John Wick (Keanu Reeves) was supposed to have left the bloody world of murderers for hire for good, but he was dragged back into it to seek vengeance upon the men who had wronged him. This draws the attention of crime lord Santino D’Antonio (Riccardo Scamarcio) who holds the blood oath Wick made that he would never kill again. D’Antonio makes him an offer he literally can’t refuse – pull off one final, impossible hit, and Wick will be released from his oath. With no choice in the matter, Wick heads off to Rome and begins a downward spiral through the depths of the assassin’s underworld to reclaim his life. Of course, nothing could be so simple, and once the job is finished, Wick finds himself hunted across the world by his fellow assassins hoping to cash in on the multi-million dollar bounty on his head while simultaneously tracking down D’Antonio to get his own revenge.
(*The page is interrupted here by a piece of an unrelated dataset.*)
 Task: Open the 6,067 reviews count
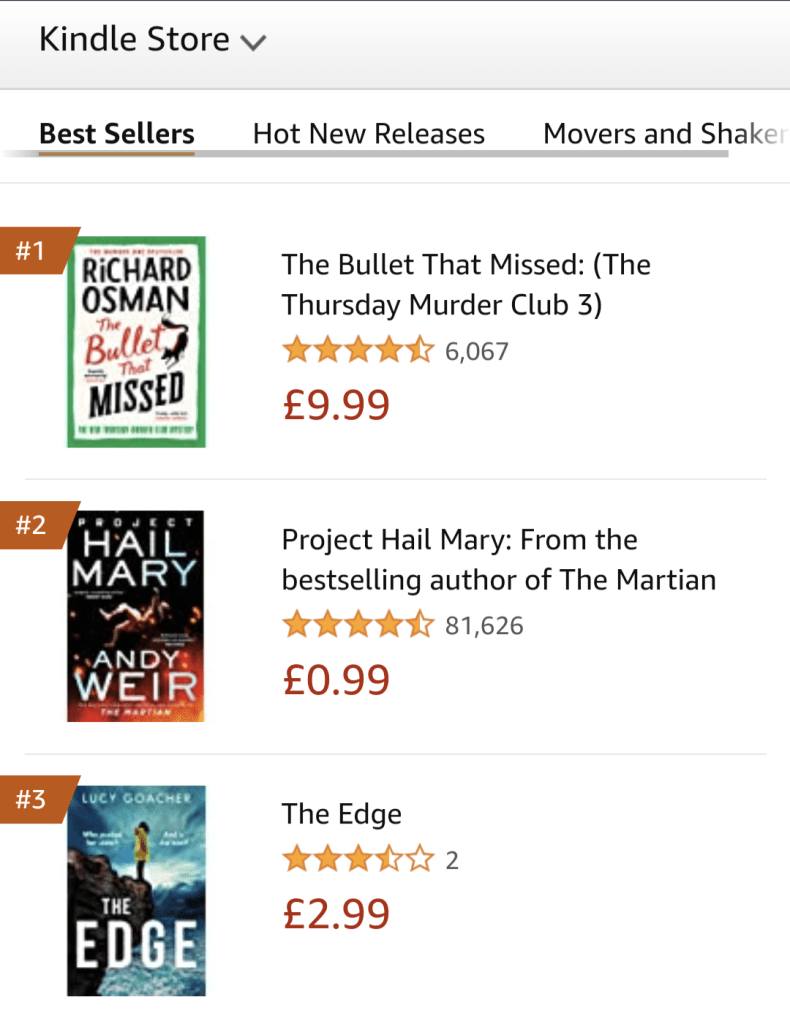click(477, 352)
While the first John Wick laid a solid foundation of the assassin’s world, Chapter Two takes this and builds layers upon layers on it. Wherever he goes, Wick is constantly running into people and businesses who are willing to help (or hinder) him by simply passing over a special gold coin to them. Much how a tailor wasn’t really a tailor in Kingsmen, nothing here is as it seems. Asking to speak to the sommelier will grant access to an arms dealer who will be happy to provide Wick a “tasting” and set him up for his mission. Oh, and that tailor? Yeah, he’ll make him a suit and then line it with flexible body armor that will stop bullets. No one is who they seem to be. That beggar on the street will take his gold coin and blow off the heads of the rival assassins after Wick. This whole secret world that is hiding out in front of everyone feels nuanced and rich and is a supporting character in and of itself.
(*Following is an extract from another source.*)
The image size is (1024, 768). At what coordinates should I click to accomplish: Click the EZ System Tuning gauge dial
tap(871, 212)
As crazy and violent as the first movie was, this one amps it up to 11. Fight scenes are brutal, beautifully shot and normally end with someone’s brains splattered against the wall. Director Chad Stahelski eschews the typical action movie standard of playing fast and heavy with the camera and refuses to make a bunch of quick cuts during fight scenes. Instead he lingers on for a few seconds longer than we are used to which makes the action more intense while segueing between set pieces.
The most surprising thing is that this is being released in February, normally one of the most abysmal, movie dumping grounds of the year. It’s fantastic and could easily hold its own among the summer tentpole films, but maybe the studio is hoping that it will make a bigger splash in a traditionally smaller pond. Whatever the case, this is the best thing to come out this year, and will easily stand out as one of the best of 2017. Its worldbuilding and expanding on the mythology nearly gives it a leg up over the original and makes me long for the third movie that this one nicely sets up before the credits roll. Make sure to give this the love it deserves.